Report each line of the material below where the word "dimensions" can be found.
Start of Given information
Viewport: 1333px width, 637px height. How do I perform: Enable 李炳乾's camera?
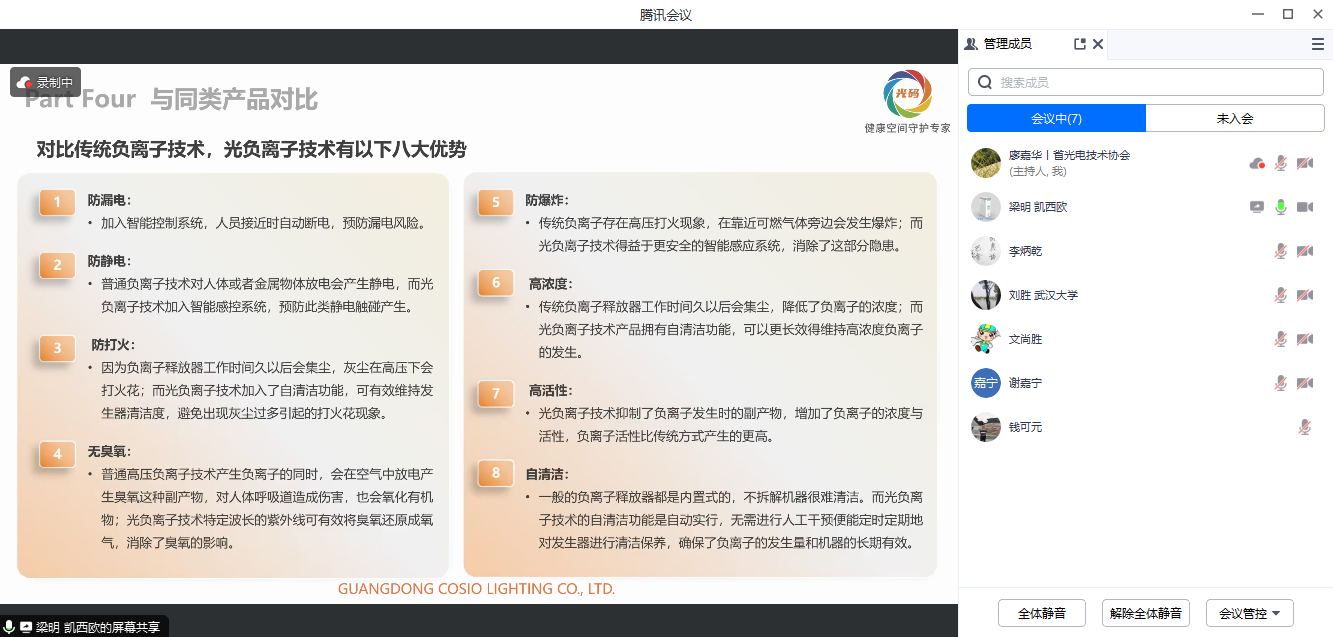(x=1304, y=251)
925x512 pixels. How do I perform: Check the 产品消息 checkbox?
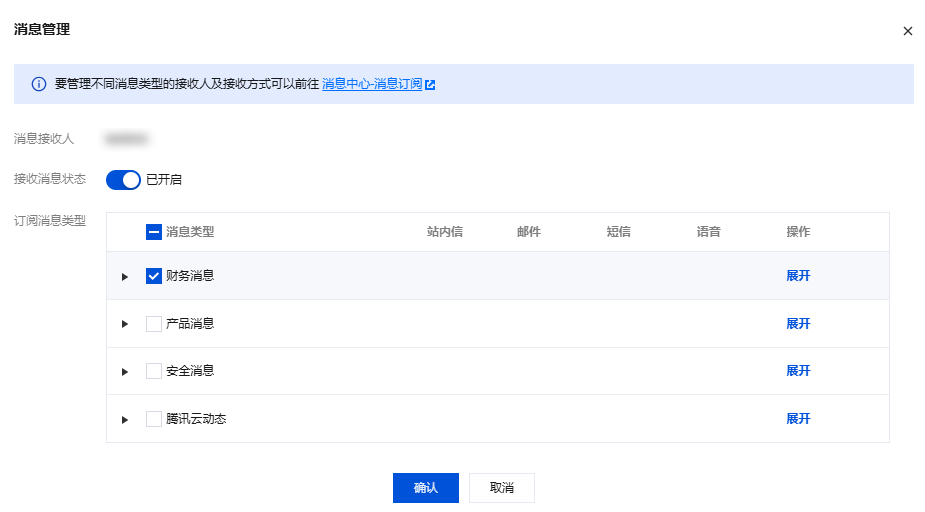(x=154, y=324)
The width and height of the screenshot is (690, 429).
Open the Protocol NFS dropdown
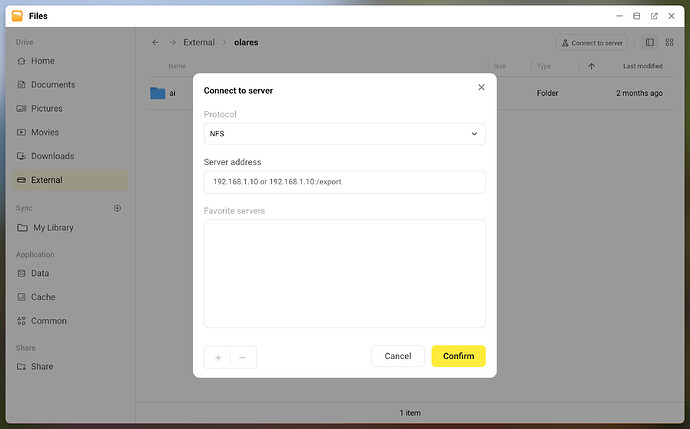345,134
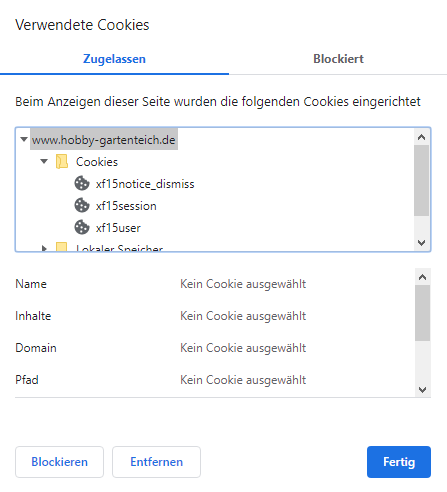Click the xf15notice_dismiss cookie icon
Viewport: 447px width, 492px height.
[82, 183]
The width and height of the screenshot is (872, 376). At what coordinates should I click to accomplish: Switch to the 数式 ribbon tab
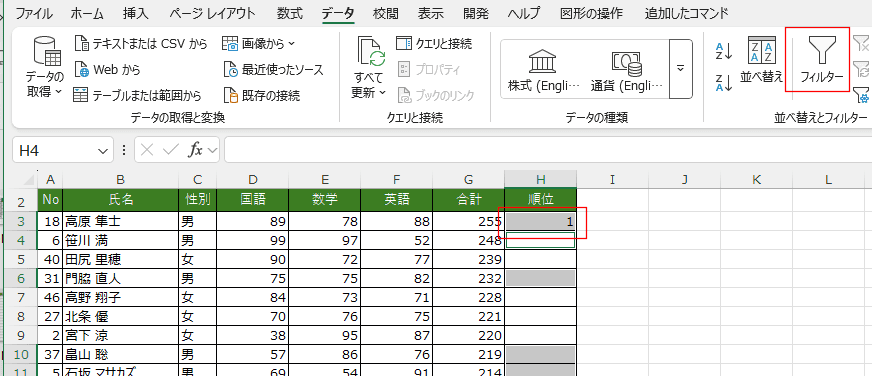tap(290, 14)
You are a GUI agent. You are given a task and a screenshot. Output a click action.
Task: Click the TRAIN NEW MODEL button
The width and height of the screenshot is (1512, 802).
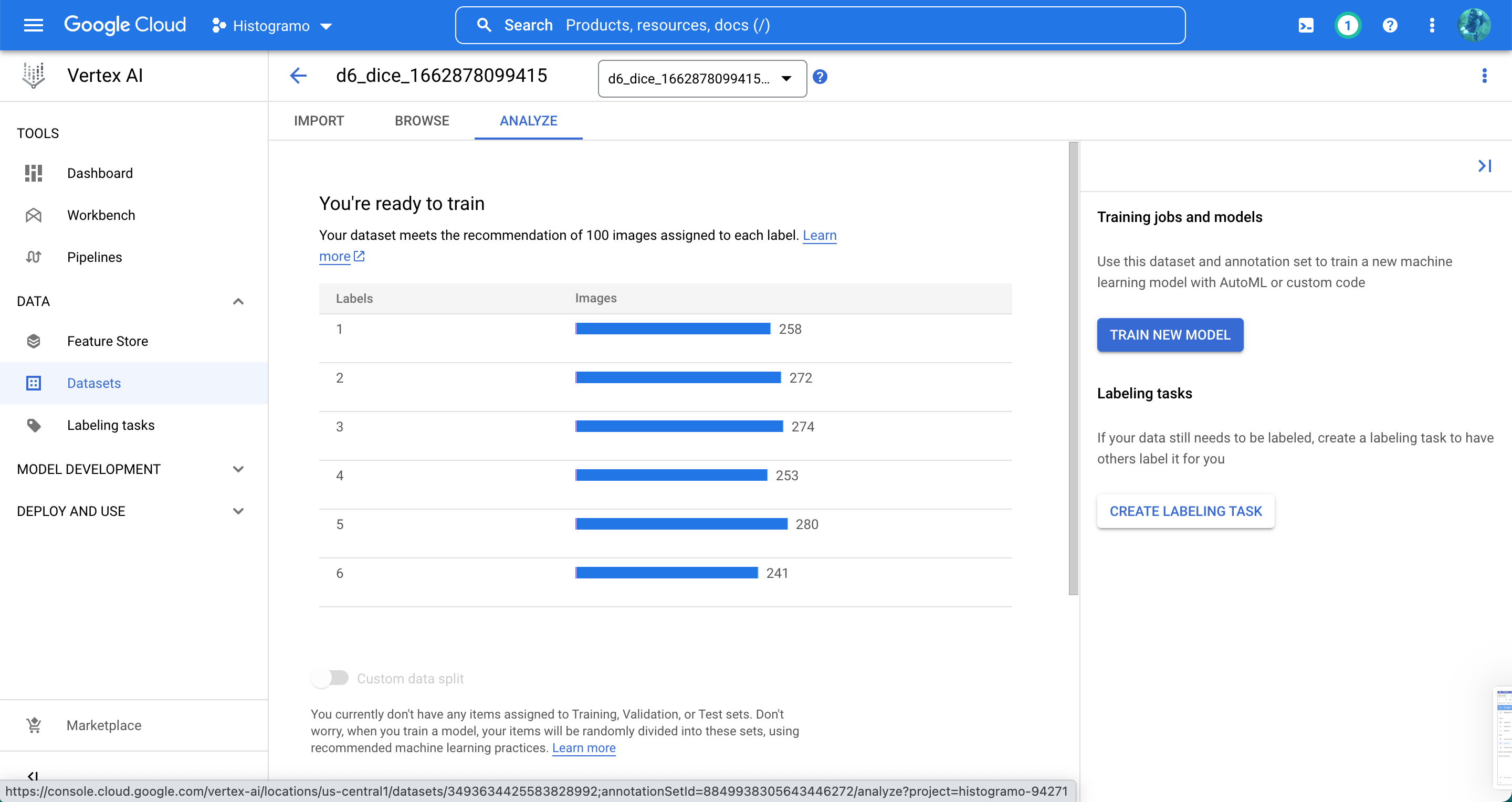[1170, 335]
End of Given information
Start of Given information
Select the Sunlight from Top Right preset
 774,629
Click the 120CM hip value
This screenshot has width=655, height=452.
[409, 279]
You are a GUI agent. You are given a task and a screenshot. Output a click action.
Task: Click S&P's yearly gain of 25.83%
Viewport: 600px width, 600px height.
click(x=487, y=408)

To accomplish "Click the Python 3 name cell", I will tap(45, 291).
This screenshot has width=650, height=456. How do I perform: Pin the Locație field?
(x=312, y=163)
End of Given information
Start of Given information
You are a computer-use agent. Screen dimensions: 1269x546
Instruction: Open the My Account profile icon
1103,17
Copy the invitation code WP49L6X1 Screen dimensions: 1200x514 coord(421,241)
End of Given information
Finished task:
You are a computer-use agent. Screen dimensions: 1269x546
Copy the invitation code WP49L6X1 Screen dimensions: 1200x514 coord(421,241)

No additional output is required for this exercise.